LITTLE BIG MAN
Among the mass-produced and valueless football cards that my brother and I collected or otherwise ended up with as kids, one stands out. Someone, perhaps a well-meaning neighbor or older relative, gave us the 1965 Topps card of Ed Budde, an offensive guard of the Kansas City Chiefs.
Upon receiving this card, we may have been mildly amused for a few seconds. We’d never heard of the guy, he played for a team that meant nothing to us, and he had the haircut of an outstate sheriff’s deputy. In short order, Ed Budde ended up in a Nike shoebox under my brother’s bed, shuffled among the cards that collectors refer to as the “commons.”
A 1965 Topps Ed Budde card is now valued, in mint condition, at $350.00, dwarfing the collected value of the contemporary cards we saw fit to enshrine in protective cases. There’s no point in my rifling through my dad’s basement looking for this card now; if it’s somehow survived, decades of carelessness have long since eroded its value. In this case, what’s far more remarkable than the card’s resale price is the information on the back.

- [PROBLEM STATEMENT]: Write out the part of the football card essay from "LITTLE BIG MAN" to "Kansas City Chiefs.", word for word. The listing after the football card essay is separate material with no connection to it.

- [DATA SHOWN]:

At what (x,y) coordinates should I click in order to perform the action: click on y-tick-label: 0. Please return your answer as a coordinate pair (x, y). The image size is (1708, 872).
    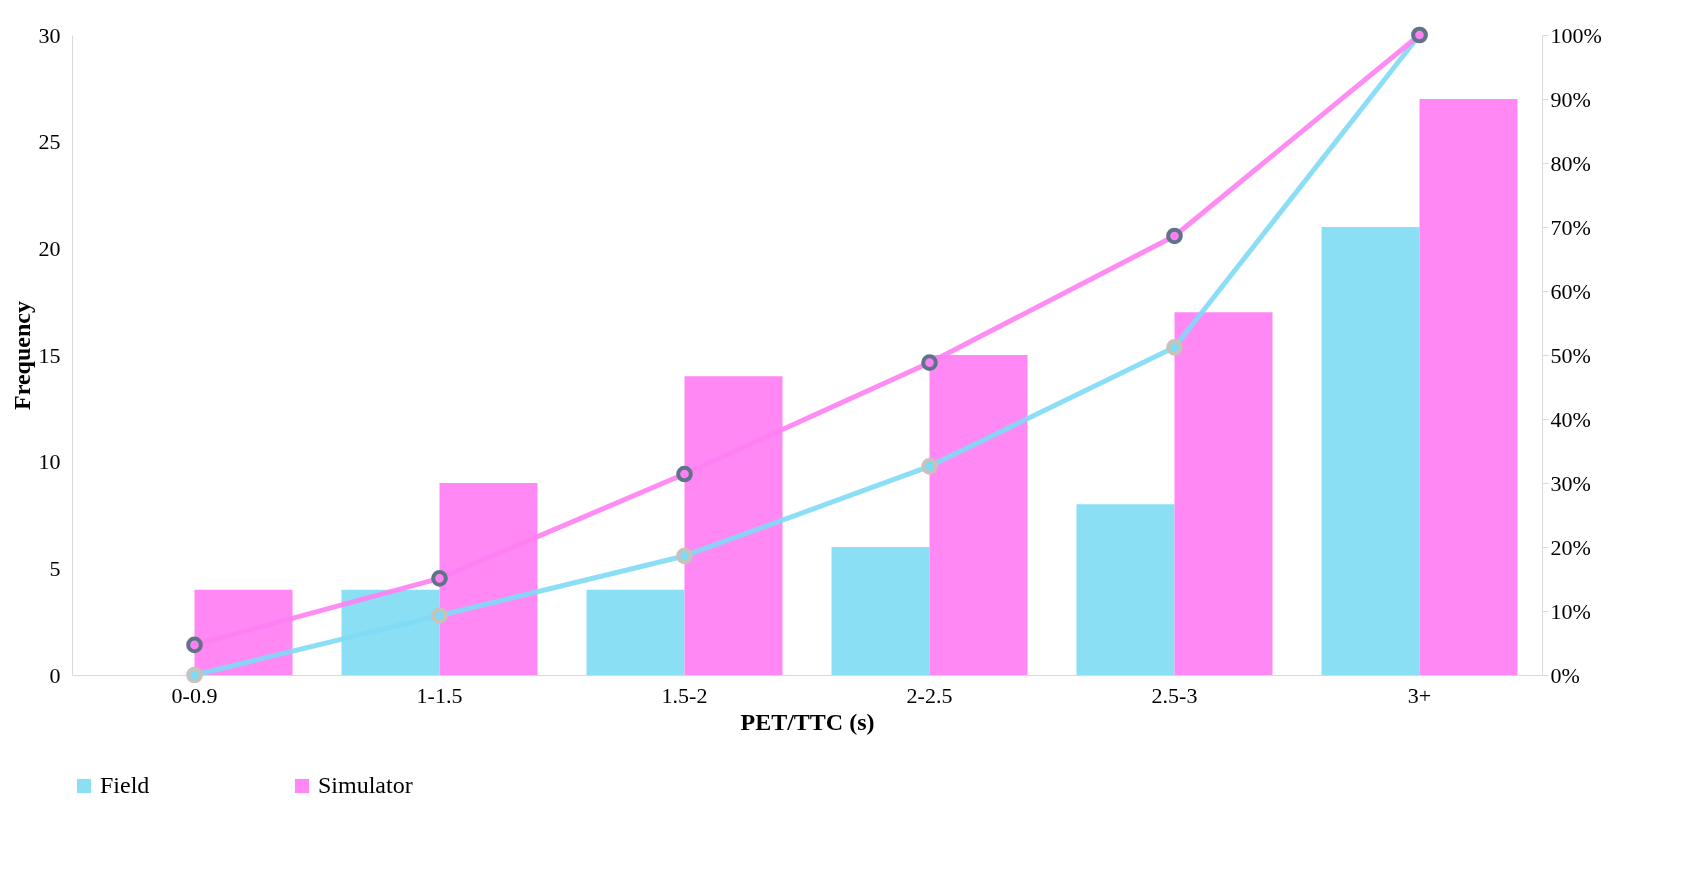
    Looking at the image, I should click on (55, 675).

- [RESPONSE BELOW]:
LITTLE BIG MAN
Among the mass-produced and valueless football cards that my brother and I collected or otherwise ended up with as kids, one stands out. Someone, perhaps a well-meaning neighbor or older relative, gave us the 1965 Topps card of Ed Budde, an offensive guard of the Kansas City Chiefs.